• Material for this task:
══════
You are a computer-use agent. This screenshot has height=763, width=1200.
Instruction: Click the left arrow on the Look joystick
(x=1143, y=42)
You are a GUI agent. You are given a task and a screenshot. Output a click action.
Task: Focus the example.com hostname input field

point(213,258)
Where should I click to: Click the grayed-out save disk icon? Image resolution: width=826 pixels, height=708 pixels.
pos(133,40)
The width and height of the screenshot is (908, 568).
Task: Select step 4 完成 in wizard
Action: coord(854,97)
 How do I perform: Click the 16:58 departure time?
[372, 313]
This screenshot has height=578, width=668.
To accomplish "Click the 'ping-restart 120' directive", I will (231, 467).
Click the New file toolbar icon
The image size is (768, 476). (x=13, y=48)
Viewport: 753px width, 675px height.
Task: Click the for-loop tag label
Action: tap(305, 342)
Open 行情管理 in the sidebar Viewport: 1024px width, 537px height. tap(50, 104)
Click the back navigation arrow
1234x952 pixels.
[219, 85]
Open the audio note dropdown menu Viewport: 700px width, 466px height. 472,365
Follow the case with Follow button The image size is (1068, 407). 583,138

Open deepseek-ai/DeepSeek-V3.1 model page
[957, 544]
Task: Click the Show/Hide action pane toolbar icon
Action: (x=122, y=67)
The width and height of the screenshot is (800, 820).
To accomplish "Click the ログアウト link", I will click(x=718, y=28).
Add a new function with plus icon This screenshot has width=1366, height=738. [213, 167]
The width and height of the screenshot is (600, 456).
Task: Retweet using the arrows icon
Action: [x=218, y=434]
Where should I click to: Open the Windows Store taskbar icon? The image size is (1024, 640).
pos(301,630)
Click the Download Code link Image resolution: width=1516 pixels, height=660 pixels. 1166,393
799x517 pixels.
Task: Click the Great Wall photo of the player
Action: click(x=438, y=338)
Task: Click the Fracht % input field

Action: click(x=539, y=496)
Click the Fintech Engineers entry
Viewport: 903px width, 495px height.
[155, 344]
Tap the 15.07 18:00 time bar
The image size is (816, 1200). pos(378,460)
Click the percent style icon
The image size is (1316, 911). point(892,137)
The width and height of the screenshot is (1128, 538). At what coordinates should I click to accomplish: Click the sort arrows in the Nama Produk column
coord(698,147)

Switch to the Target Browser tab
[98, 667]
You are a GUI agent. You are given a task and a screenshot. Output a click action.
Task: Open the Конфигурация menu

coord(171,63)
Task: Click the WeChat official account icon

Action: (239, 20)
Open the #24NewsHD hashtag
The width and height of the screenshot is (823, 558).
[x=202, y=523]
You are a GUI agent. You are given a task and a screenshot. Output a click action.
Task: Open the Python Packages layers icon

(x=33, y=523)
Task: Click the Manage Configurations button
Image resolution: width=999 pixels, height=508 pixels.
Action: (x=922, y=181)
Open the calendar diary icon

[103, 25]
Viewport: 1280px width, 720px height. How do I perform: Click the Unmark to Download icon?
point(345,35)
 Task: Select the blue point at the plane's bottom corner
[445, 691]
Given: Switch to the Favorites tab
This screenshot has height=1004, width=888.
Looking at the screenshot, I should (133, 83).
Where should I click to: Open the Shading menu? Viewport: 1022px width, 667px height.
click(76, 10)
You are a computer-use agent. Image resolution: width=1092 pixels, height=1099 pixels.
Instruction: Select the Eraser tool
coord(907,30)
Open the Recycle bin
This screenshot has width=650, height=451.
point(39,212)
══════
• Aim of the exercise: Your reply must repeat the entries above exactly and in full.

• Solution to this exercise:
You are a computer-use agent. This screenshot has height=763, width=1200.
Instruction: Click the left arrow on the Look joystick
(x=1143, y=42)
You are a GUI agent. You are given a task and a screenshot. Output a click action.
Task: Focus the example.com hostname input field

point(213,258)
Where should I click to: Click the grayed-out save disk icon? Image resolution: width=826 pixels, height=708 pixels.
pos(133,40)
The width and height of the screenshot is (908, 568).
Task: Select step 4 完成 in wizard
Action: coord(854,97)
 How do I perform: Click the 16:58 departure time?
[372, 313]
This screenshot has height=578, width=668.
To accomplish "Click the 'ping-restart 120' directive", I will (231, 467).
Click the New file toolbar icon
The image size is (768, 476). (x=13, y=48)
Viewport: 753px width, 675px height.
Task: Click the for-loop tag label
Action: tap(305, 342)
Open 行情管理 in the sidebar Viewport: 1024px width, 537px height. tap(50, 104)
Click the back navigation arrow
1234x952 pixels.
[219, 85]
Open the audio note dropdown menu Viewport: 700px width, 466px height. 472,365
Follow the case with Follow button The image size is (1068, 407). 583,138

Open deepseek-ai/DeepSeek-V3.1 model page
[957, 544]
Task: Click the Show/Hide action pane toolbar icon
Action: (x=122, y=67)
The width and height of the screenshot is (800, 820).
To accomplish "Click the ログアウト link", I will click(x=718, y=28).
Add a new function with plus icon This screenshot has width=1366, height=738. [213, 167]
The width and height of the screenshot is (600, 456).
Task: Retweet using the arrows icon
Action: [x=218, y=434]
Where should I click to: Open the Windows Store taskbar icon? The image size is (1024, 640).
pos(301,630)
Click the Download Code link Image resolution: width=1516 pixels, height=660 pixels. 1166,393
799x517 pixels.
Task: Click the Great Wall photo of the player
Action: click(x=438, y=338)
Task: Click the Fracht % input field

Action: click(x=539, y=496)
Click the Fintech Engineers entry
Viewport: 903px width, 495px height.
[155, 344]
Tap the 15.07 18:00 time bar
The image size is (816, 1200). pos(378,460)
Click the percent style icon
The image size is (1316, 911). point(892,137)
The width and height of the screenshot is (1128, 538). At what coordinates should I click to accomplish: Click the sort arrows in the Nama Produk column
coord(698,147)

Switch to the Target Browser tab
[98, 667]
You are a GUI agent. You are given a task and a screenshot. Output a click action.
Task: Open the Конфигурация menu

coord(171,63)
Task: Click the WeChat official account icon

Action: (239, 20)
Open the #24NewsHD hashtag
The width and height of the screenshot is (823, 558).
[x=202, y=523]
You are a GUI agent. You are given a task and a screenshot. Output a click action.
Task: Open the Python Packages layers icon

(x=33, y=523)
Task: Click the Manage Configurations button
Image resolution: width=999 pixels, height=508 pixels.
Action: (x=922, y=181)
Open the calendar diary icon

[103, 25]
Viewport: 1280px width, 720px height. How do I perform: Click the Unmark to Download icon?
point(345,35)
 Task: Select the blue point at the plane's bottom corner
[445, 691]
Given: Switch to the Favorites tab
This screenshot has height=1004, width=888.
Looking at the screenshot, I should (133, 83).
Where should I click to: Open the Shading menu? Viewport: 1022px width, 667px height.
click(76, 10)
You are a computer-use agent. Image resolution: width=1092 pixels, height=1099 pixels.
Instruction: Select the Eraser tool
coord(907,30)
Open the Recycle bin
This screenshot has width=650, height=451.
point(39,212)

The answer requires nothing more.